Iván Prieto

ABSTRACT According to the FAO (2012), agriculture is responsible for 14 percent of global greenhouse gas emissions. Agriculture suffers the impacts of climate change, but “agriculture has the potential to be an important part of the solution, through mitigation” as recognizes IPCC. Agroforestry (AGF) systems are known to sequester C into aerial biomass, but also play an important role by enhancing C inputs into deep soil horizons. AGF trees have often a deep rooting system, due to the competition with the annual crop (Mulia and Dupraz 2006).
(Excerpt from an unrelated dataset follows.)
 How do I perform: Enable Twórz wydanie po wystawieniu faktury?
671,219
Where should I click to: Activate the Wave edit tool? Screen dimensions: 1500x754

C inputs from roots (turnover and exudates) may constitute an important part of SOC as they are easily stabilized through different processes (Oelbermann et al. 2004; Rasse et al. 2005; Peichl et al. 2006). ECOSFIX project aims at studying ecosystem services of shallow and deep roots such as hydraulic redistribution, C sequestration and soil fixation in different ecosystem structures and climates (Costa Rica, Laos, France). This work focusses on the experimental device that was implemented in an intercropping system at Restinclières, France in 1995 (durum wheat and walnut (13x8m)). A huge pit (5m long, 4m deep) was dug into the soil, perpendicularly to a tree row. Fine root impacts (< 2mm diameter) were counted on each trench walls, cubes of soil (1 dm3) were sampled at different depth and a model of root length density (RLD) from root intercept counts was established (Maurice et al. 2010). It well fitted (R2=0.59). This method allowed estimating root density through the profile, which was surprisingly homogeneous, down to a depth of 4 m and across the cropped alley. Soil cylinders were collected to measure C content, bulk density, penetrometry and soil C fractionation. Roots were sampled at different depths to be chemically analysed and study root traits. 16 minirhizotrons and Tª sensors were implemented in the pit at different depths and distances from the trees, to estimate fine root turnover of walnut trees. Images are collected every three weeks. 3 other 1.5 m deep pits were dug (in AGF, agriculture control and forestry control), and litterbags containing fine roots were installed at different depths before the pits were filled up. Chemical composition changes and mass loss will be analyzed after one year to determine the decomposition rate. Root C input into the soil was also modeled with the Hi-sAFe model.